How to smoothly make the switch from full-time to freelance
A 2016 study by freelance site, Upwork, found that as much as 35% of the American workforce are now freelancing for a living. That’s about 53 million people.
This figure is expected to rise to 50% by 2020 and similar freelance growth has been seen in Ireland and Europe. A Close Brothers Commercial Finance report found that up to half of all businesses in Ireland now employ freelancers.
Making this change may seem like a daunting prospect but these tips and tricks will help the transition run smoothly.
1. Be prepared for the change
One of the biggest factors that makes people change to freelancing is simple. Money. When preparing to quit your contract job, make extra savings where possible to ensure you have a nice cash cushion to fall back on until your first freelancing gig pays you.
During this time of change, it’s important to remember your worth as both a professional and an individual. You have something worthwhile to offer your clients and that is the key to a successful freelancing career.
Make a detailed estimate of your ideal yearly income. Keep this goal in mind while freelancing. It’s also worth reassessing your monthly budget for things like transport, groceries and rent.

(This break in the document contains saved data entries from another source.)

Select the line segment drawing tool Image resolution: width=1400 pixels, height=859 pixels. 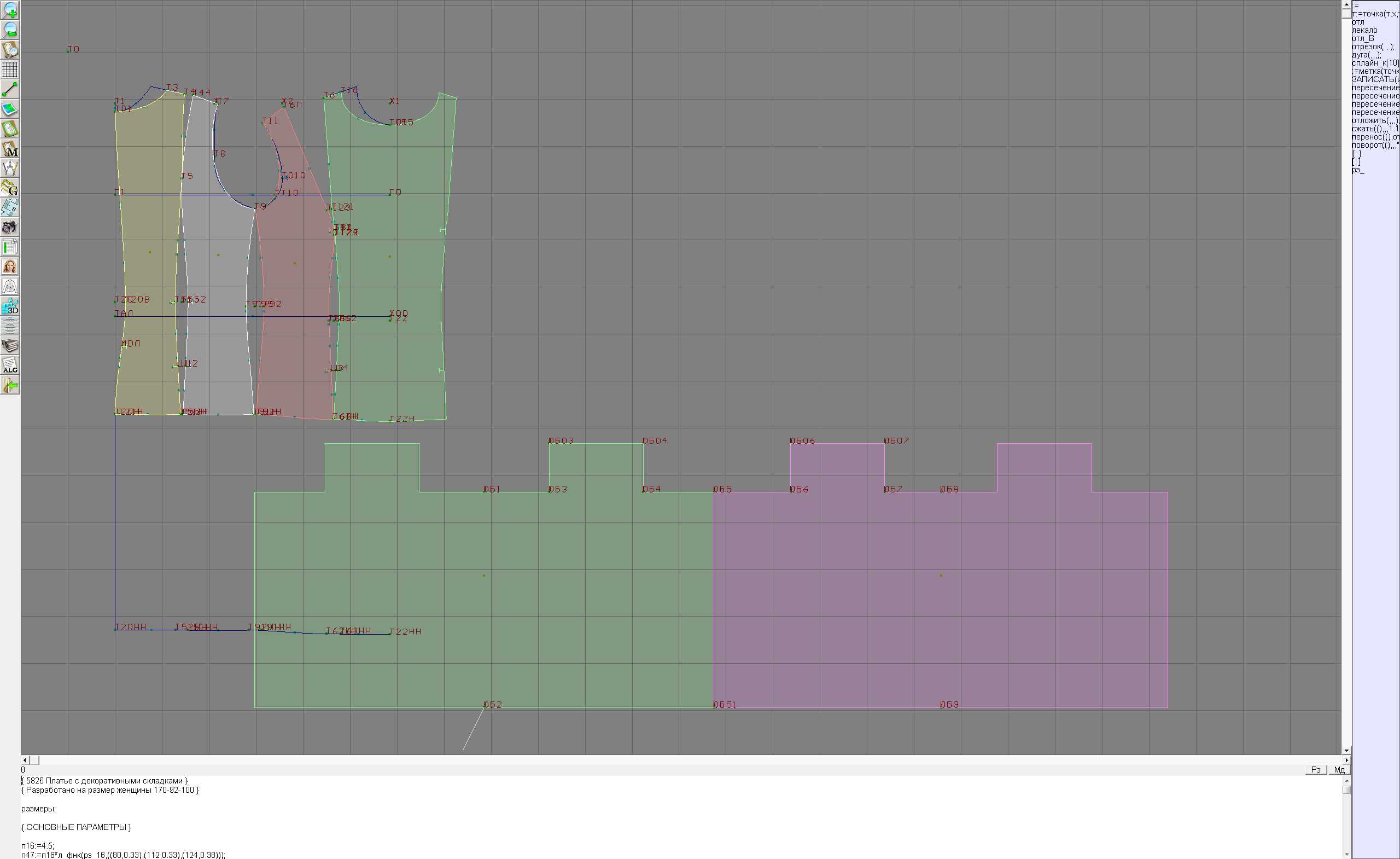point(10,89)
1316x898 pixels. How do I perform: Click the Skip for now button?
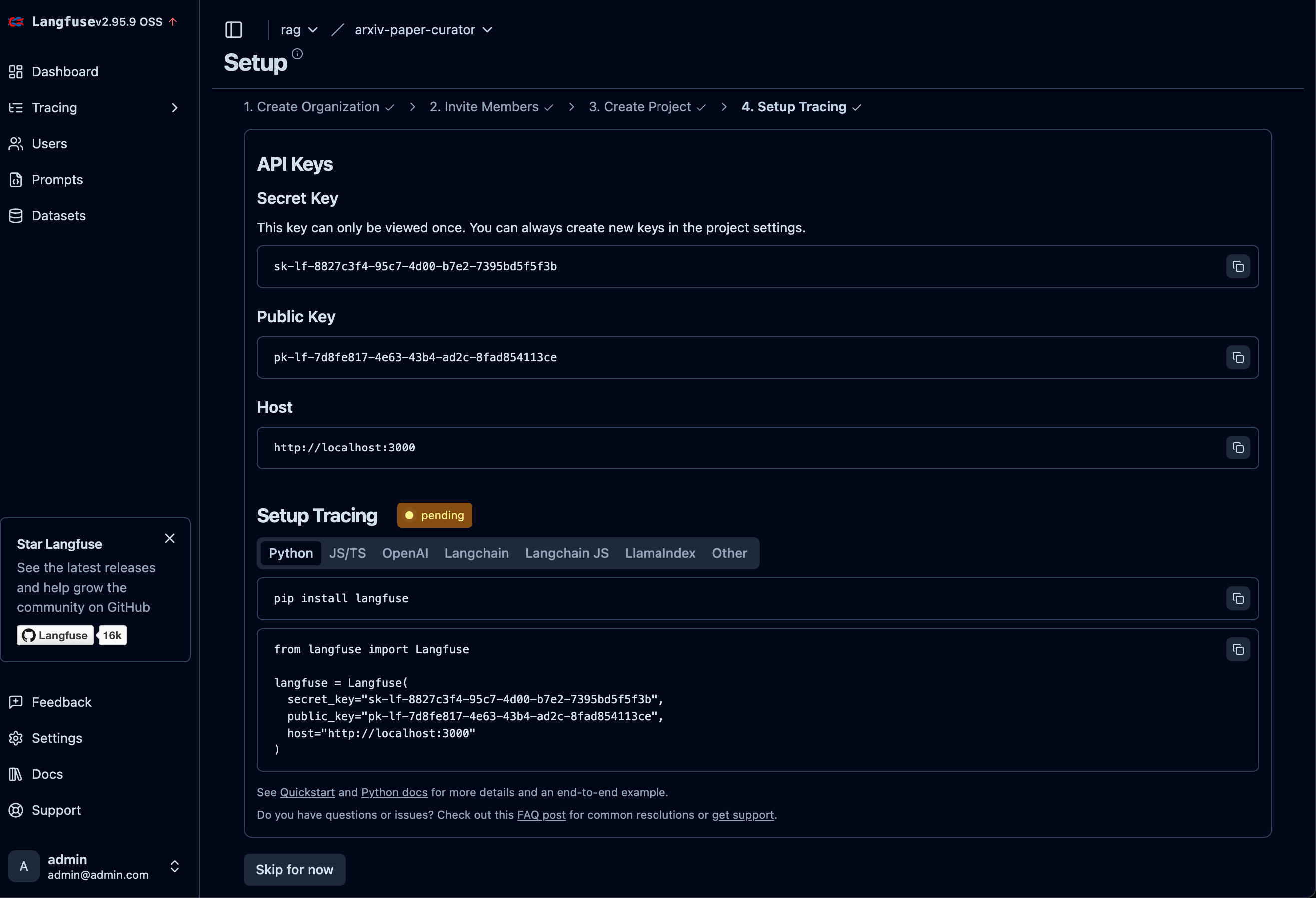[x=294, y=869]
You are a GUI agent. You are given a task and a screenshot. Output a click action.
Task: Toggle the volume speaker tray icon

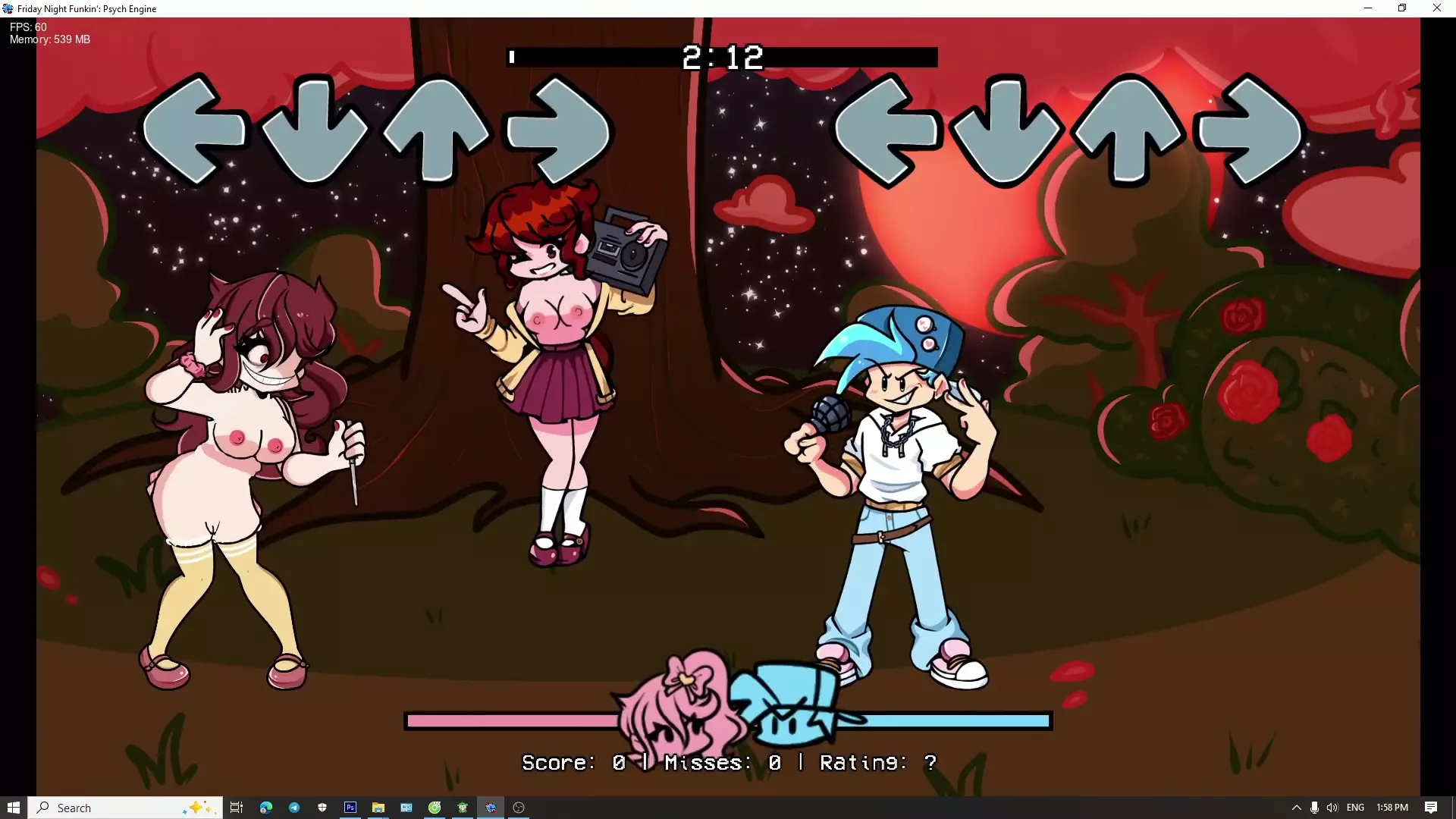click(1332, 808)
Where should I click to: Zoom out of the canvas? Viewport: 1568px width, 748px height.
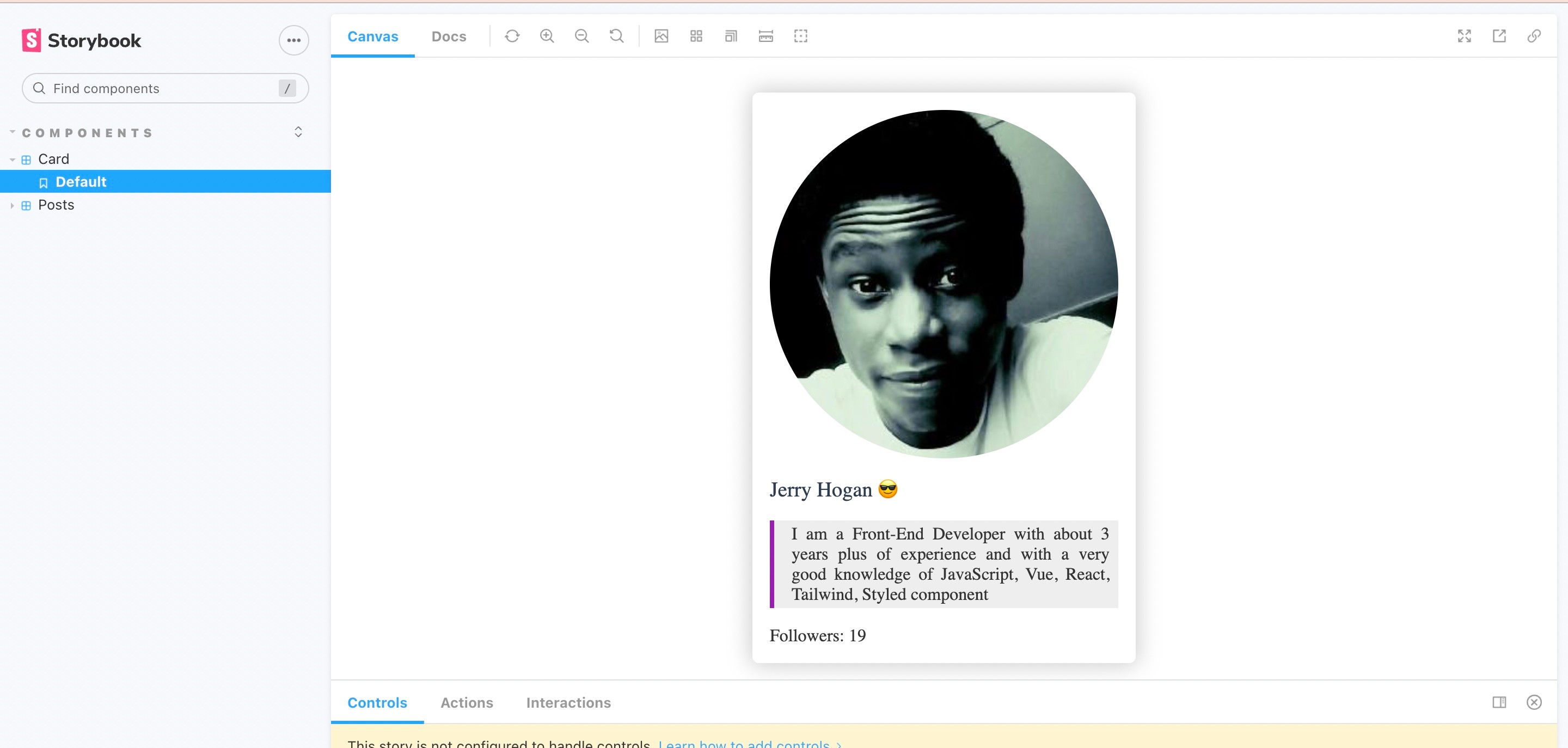coord(581,36)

Ensure you send off invoices for work with enough time that payment arrives before the rent is due. Be careful not to overcharge for work as this may deter the same clients from working with you again in the future.
2. Use your network
Your own contacts list can be a valuable source of information in the freelance world. Ask a friend or colleague who’s already working as a freelancer for a cup of coffee. A simple conversation about freelancing from those with first-hand experience can help you decide on making the switch. Test the waters by getting one or two small freelance roles at evenings or weekends alongside your full-time position.
Don’t forget that your social media channels will prove invaluable as a way of getting in touch with people in the loop. Twitter and LinkedIn are the best options for a professional presence on social networks.
3. Be organised
One of the big advantages of freelancing is being your own boss. That also means having the same level of organisational skills when it comes to meetings, deadlines and pitching. Being your own boss requires a high level of self-discipline to ensure you stay organised. You’re effectively selling your time and that is a precious commodity.
Take full advantage of online storage and calendar tools available such as Google Drive, Docs and Calendar. Keep all your media industry contacts in one easy to follow Excel spreadsheet.
4. Where to work from?
One of the main attractions of freelancing is escaping the boring old cubicle you’ve been staring at for too long. If you find a home office too distracting, a shared coworking space is a great solution.
For freelancers looking for opportunities to collaborate and network, communal spaces allow an opportunity to work alongside other like-minded professionals, while offering flexibility and scalability.
If your needs change as a freelancer, serviced offices allow you to easily move from a desk in an open floor plan, to a private office suite.
5. Shout from the rooftops!
Part of working as a freelancer is building your own brand and marketing yourself to the right clients. The right brand of self-promotion will prove magnetic in attracting future work. In essence you become a walking CV and let the quality of your work or portfolio do the talking.
This takes a level of confidence, but advertising yourself can easily be done through sites such as freelancer.ie or People Per Hour. Sites such as these allow you to upload a portfolio, list your skills and experience and state which field you want to work in.